Early stage aggressive NHL is a heterogeneous group of diseases with a high potential of cure. Systemic therapy has been the mainstream of therapy for more than 20

years. Additionally, RT had shown to increase regional control, which may lead to improvement in survival. Other possible secondary benefits of radiotherapy could be the diminishing of chemotherapy late effects.
Considering that relapses usually occur at the site of disease, and RT alone can cure up to 70% of patients, it seems rational to test RT after chemotherapy in patients with ALNHL. The achievement of local control could be, in this setting, a surrogate of survival improvement.
Since the publication of the SWOG 8736 trial [
32], radiation therapy has become the standard therapy in North America. Unfortunately, the benefit of the treatment in prolonging PFS and OS has not been sustained over the years [
33]. The ECOG 1484 trial [
34] evaluated the addition of RT in patients with complete response with unfavorable results. In the trial, DFS (but not OS) was better in the combination arm. The GELA LNH 93–1 trial [
31] compared short-course chemotherapy regimen plus RT to an intensified chemotherapy regimen. The group receiving the ACVBP regimen showed improved survival when compared to the group receiving CHOP for 8 cycles [
39] for non-localized NHL or CHOP plus RT for localized disease [
31]. Despite that, the more intensive regimen has not been widely accepted due to long term adverse events, like acute myelogenous leukemia, myelodysplastic syndrome and lung cancer [
40]. This is especially important for patients with one IPI risk factor [
36], in whom cure rates usually exceed 80% with CHOP-based chemotherapy [
31,
32]. Thus, some advocate ACVBP should not be considered a valid alternative to CHOP in patients without high risk of recurrence. Recently, ACVBP plus rituximab (R-ACVBP) was compared to CHOP plus rituximab in young patients with advanced diffuse large B-cell lymphoma. With a median follow up of 44

months, R-ACVBP improved overall survival [
41]. Long term follow up is needed to address long term adverse events.
Both the GELA LNH 93-1 [
31] and SWOG 8736 [
32,
33] trials suggested that radiotherapy cannot replace inadequate chemotherapy regimens.
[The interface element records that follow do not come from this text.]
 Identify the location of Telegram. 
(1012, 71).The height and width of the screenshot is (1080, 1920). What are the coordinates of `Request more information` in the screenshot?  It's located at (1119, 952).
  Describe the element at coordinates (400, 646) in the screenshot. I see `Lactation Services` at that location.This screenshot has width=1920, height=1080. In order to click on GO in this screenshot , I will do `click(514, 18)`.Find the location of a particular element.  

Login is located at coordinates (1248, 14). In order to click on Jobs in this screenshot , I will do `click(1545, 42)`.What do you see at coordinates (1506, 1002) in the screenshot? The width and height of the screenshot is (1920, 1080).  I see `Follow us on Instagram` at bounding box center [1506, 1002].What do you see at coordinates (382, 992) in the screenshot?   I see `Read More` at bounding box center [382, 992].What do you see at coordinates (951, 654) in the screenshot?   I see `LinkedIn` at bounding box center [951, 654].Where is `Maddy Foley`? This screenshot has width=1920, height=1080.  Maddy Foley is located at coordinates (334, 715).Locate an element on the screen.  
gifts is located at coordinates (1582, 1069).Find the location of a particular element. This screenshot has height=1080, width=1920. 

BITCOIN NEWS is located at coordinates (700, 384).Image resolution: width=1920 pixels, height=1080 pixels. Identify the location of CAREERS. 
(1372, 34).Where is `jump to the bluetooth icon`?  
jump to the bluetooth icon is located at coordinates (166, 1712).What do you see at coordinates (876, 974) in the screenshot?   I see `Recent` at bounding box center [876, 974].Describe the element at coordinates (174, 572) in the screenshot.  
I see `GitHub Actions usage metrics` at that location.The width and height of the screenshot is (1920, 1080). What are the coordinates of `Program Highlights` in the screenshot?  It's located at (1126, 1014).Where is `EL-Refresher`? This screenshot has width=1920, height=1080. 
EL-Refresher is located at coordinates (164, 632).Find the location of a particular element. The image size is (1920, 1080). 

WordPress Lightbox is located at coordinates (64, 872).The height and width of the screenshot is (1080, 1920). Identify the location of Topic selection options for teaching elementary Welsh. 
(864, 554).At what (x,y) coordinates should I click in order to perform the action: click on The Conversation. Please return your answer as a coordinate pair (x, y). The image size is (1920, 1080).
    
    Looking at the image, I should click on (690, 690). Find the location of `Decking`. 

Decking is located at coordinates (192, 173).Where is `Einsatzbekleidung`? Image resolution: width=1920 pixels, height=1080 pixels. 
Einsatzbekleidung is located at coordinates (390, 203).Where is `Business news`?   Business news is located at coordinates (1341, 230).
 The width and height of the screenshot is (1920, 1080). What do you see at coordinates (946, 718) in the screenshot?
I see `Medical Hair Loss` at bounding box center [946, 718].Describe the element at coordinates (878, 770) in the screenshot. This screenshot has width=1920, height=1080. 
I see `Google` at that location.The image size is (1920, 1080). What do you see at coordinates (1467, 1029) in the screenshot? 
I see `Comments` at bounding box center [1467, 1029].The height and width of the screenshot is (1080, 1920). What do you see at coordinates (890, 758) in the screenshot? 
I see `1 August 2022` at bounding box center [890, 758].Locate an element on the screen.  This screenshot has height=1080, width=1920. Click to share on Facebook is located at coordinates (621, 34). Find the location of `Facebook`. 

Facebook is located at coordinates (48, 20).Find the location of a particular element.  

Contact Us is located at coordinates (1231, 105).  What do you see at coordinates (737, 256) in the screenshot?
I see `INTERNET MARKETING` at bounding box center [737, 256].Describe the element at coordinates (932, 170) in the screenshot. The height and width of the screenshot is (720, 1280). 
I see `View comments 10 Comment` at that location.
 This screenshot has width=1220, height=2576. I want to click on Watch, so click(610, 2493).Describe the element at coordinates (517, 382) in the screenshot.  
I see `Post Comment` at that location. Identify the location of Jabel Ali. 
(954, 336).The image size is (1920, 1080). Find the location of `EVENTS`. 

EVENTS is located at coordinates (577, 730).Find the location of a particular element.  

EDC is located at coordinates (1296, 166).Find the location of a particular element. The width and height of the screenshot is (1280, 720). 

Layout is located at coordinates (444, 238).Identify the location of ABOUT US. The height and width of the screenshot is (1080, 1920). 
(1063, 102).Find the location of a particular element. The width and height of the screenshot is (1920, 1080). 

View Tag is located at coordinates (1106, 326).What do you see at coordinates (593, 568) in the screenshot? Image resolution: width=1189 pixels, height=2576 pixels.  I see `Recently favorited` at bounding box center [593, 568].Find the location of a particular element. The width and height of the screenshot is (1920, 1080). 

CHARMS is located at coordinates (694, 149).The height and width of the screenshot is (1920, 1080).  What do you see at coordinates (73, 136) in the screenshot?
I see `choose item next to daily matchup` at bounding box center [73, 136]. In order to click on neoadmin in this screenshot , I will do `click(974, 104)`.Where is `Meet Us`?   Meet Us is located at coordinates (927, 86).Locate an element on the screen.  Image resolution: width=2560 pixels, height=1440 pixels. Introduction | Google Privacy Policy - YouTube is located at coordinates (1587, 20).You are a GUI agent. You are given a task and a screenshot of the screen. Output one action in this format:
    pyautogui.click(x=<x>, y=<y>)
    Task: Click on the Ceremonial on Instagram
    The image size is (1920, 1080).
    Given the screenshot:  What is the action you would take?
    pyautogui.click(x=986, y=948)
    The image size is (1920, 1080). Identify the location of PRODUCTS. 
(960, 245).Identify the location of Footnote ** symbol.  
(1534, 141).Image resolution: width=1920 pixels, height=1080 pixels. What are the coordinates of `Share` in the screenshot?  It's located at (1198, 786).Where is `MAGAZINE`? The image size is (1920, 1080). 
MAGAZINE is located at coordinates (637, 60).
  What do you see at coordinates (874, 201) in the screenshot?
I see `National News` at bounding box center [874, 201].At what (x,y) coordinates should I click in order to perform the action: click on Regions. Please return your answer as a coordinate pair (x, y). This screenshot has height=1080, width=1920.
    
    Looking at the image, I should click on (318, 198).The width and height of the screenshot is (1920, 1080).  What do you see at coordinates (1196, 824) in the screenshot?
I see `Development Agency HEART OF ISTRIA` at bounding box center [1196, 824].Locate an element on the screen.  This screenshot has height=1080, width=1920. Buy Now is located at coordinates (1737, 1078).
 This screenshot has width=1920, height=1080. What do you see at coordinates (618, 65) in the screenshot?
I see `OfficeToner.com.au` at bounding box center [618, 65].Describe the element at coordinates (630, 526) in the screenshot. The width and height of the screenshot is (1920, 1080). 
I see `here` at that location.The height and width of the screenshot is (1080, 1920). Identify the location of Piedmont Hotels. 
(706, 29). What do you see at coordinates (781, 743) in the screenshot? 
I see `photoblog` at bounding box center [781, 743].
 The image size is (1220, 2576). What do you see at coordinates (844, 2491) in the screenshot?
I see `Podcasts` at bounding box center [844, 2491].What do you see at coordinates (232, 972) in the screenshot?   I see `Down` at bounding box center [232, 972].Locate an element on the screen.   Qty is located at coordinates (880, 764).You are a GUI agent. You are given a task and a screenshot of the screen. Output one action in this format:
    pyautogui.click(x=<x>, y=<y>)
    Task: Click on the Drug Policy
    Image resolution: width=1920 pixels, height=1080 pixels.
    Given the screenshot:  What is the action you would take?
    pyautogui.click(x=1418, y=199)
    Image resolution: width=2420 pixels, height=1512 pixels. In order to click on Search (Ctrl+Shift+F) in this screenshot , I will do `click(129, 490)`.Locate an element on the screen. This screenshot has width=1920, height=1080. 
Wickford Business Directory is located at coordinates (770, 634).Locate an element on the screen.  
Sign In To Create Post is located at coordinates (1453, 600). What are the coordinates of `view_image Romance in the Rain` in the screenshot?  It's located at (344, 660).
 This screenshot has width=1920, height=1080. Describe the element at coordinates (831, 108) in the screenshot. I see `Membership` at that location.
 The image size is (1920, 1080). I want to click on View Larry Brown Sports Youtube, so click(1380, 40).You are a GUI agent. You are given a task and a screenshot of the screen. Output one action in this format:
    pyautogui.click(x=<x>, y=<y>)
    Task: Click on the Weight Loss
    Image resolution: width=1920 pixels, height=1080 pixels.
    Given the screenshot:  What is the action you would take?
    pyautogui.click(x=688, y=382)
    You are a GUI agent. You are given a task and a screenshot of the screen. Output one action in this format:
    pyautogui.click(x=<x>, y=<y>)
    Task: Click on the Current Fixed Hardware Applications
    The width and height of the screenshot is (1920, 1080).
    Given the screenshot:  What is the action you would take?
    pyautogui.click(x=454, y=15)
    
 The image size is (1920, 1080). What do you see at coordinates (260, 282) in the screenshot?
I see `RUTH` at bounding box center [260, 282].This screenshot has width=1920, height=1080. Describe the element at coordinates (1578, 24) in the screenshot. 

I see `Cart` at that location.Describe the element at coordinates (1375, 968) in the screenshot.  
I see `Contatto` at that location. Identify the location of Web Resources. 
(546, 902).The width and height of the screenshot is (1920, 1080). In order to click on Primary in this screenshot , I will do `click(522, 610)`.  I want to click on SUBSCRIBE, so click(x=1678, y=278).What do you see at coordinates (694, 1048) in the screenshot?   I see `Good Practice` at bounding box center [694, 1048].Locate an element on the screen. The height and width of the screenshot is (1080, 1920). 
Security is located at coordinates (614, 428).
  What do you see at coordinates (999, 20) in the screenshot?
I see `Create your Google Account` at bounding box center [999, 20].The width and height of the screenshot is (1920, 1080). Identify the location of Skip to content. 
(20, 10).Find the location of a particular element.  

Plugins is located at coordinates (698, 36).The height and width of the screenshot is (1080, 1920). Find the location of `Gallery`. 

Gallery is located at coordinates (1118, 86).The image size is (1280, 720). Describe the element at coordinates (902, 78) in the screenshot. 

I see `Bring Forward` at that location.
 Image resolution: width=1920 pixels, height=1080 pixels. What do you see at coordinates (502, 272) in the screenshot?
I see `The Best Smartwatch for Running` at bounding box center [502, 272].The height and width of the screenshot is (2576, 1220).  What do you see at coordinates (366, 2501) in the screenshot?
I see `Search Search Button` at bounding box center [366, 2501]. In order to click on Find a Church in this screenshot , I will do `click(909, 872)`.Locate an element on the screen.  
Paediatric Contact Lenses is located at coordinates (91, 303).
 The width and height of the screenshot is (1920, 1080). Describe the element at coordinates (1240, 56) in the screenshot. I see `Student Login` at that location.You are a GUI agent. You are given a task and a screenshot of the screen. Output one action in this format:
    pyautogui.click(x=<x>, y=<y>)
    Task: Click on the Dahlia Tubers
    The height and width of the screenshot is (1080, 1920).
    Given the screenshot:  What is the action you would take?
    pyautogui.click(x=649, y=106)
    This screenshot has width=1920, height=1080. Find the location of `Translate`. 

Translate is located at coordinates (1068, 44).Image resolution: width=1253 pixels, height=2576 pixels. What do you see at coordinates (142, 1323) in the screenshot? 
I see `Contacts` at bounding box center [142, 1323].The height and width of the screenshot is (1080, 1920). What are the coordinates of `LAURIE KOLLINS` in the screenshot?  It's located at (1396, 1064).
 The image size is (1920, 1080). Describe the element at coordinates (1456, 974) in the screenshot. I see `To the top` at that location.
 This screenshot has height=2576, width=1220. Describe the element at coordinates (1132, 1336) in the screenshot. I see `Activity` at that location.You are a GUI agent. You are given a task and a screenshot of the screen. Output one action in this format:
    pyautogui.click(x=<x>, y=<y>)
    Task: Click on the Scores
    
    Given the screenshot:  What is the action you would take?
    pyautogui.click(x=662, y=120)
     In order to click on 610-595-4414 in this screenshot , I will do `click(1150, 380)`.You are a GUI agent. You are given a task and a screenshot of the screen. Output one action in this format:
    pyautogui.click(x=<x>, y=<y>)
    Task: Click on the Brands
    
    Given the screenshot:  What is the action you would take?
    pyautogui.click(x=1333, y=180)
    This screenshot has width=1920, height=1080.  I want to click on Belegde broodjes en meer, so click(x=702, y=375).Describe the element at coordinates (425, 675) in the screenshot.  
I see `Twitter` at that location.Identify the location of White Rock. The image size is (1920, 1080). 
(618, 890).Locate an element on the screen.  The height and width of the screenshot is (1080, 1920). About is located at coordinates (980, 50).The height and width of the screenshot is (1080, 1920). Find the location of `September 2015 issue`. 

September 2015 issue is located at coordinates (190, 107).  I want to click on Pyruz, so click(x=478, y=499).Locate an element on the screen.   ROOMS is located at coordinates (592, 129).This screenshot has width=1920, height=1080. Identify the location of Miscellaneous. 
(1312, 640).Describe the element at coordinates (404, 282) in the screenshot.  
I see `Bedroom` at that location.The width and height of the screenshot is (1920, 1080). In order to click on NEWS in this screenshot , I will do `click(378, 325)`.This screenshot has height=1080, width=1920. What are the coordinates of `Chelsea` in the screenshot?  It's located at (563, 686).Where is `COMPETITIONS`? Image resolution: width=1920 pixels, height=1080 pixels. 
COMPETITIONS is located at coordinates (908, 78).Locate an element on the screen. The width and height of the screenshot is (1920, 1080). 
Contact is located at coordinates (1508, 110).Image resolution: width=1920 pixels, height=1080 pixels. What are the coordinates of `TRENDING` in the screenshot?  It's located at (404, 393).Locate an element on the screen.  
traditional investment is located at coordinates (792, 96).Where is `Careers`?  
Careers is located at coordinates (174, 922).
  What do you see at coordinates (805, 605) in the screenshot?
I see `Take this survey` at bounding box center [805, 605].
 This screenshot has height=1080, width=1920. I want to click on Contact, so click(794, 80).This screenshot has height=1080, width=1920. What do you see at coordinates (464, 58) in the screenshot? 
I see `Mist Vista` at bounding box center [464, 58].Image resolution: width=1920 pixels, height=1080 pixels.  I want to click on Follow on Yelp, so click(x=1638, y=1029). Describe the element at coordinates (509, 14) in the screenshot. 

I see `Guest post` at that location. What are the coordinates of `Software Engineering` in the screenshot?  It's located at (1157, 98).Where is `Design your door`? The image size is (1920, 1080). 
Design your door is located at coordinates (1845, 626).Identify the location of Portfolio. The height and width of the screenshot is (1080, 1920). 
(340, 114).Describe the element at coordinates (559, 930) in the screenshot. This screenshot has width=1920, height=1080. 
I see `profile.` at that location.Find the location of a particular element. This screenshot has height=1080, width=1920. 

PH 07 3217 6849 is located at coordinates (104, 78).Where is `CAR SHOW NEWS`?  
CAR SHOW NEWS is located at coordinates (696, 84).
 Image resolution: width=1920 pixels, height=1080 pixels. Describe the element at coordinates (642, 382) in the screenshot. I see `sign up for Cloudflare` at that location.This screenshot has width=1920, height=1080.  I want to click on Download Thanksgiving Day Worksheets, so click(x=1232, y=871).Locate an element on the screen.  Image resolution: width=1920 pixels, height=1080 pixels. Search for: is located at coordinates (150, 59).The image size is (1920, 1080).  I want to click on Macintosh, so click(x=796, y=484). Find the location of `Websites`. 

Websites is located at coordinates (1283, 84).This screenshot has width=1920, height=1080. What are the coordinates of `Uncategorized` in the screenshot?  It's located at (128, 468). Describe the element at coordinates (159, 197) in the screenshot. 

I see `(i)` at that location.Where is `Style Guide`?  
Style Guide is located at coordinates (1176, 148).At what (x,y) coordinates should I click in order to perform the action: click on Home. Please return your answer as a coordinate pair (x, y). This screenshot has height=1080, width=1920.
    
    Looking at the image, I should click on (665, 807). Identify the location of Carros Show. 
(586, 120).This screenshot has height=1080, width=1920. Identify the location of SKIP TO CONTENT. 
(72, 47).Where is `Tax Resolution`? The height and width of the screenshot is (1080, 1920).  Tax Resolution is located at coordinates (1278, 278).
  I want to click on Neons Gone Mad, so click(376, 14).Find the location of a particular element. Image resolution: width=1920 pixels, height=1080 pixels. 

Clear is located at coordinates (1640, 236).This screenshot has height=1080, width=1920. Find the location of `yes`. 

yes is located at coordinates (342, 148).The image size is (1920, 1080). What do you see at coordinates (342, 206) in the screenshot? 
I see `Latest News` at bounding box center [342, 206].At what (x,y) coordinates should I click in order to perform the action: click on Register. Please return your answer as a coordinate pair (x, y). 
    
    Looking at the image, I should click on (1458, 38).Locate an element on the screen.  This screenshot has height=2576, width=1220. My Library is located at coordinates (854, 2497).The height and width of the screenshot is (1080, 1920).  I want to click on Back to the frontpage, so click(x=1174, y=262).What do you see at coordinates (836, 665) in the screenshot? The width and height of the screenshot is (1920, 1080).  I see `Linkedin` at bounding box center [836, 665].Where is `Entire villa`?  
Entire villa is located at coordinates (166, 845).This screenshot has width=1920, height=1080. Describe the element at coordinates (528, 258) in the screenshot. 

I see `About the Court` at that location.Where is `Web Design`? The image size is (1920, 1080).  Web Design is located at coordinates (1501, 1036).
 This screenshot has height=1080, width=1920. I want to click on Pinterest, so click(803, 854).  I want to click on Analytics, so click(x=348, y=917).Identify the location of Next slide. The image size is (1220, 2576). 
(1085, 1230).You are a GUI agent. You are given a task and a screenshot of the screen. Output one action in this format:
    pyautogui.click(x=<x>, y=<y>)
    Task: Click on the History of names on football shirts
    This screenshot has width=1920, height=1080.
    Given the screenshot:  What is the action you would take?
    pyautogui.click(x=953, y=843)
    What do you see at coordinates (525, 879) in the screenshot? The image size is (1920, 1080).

The GELA LNH 93–4 trial [
35] evaluated the addition of RT to 4 cycles of CHOP in the treatment of elderly patients with ALNHL. No improvements in terms of PFS or OS were observed. Five-year PFS in the chemotherapy alone arm was 61%, comparable to 64% in the chemotherapy alone arm after 8 cycles of CHOP in the SWOG trial in younger patients with a more favorable prognosis [
32].
This systematic review showed that RT could enhance PFS after chemotherapy, with no impact on ORR and OS. Heterogeneity among trials limits a definite conclusion. The interventions under study and trial design characteristics, such as definition of outcomes, inclusion criteria, risk factors and statistical considerations can cause substantial differences when pooling data, and may constitute the major causes of heterogeneity found in the current meta-analysis. Our results are consistent with those addressed in an overview published in 2003 [
7]. The high efficacy of chemotherapy in inducing remission of ALNHL would increase the number of subjects in clinical trials evaluating the role of consolidative RT. Thus, all included trials were individually underpowered to assess improvement of response rate, PFS and OS.
More recently, rituximab has been incorporated into the treatment of patients with NHL, with clear benefits in PFS and OS [
37,
38]. Now the combination of rituximab with a CHOP-based chemotherapy regimen has been considered as the standard treatment for aggressive NHL patients. There is still no prospective trial evaluating the role of RT in the era of targeted therapy, so far the role of radiation after chemotherapy plus rituximab remains speculative. Recently, a retrospective study suggested improvement in both OS and PFS with consolidative RT after rituximab-CHOP chemotherapy. This improvement occurred in both early (I and II) and advanced stage (III and IV) [
42]. Despite these gains, these evidences are not sufficient to support or repel the use of consolidative RT in ALNHL. The possible interaction between rutuximab and radiation therapy makes the results of these combinations unpredictable. Thus, radiation therapy should be studied in this new context, and cannot be considered a standard of care until its benefit is proven. Some studies have recently addressed the role of radiation therapy in the management of localized disease in patients with positive Positron Emission Tomography (PET) after chemotherapy [
43-
45]. Radiation therapy yielded interesting survival results in this subset of patients, providing a rational selection tool for consolidative radiotherapy.
There are still many unanswered questions regarding the management of early stage aggressive NHL. The ideal chemotherapy regimen, its optimal duration, the duration of rituximab treatment, the benefits of adding RT and its dose are important issues that need further evaluation by high-quality RCT. Our systematic review suggests that RT prolongs PFS and can be considered an option for patients who cannot tolerate a high dose or prolonged schedule of chemotherapy. Further evaluation of RT after chemotherapy is still needed.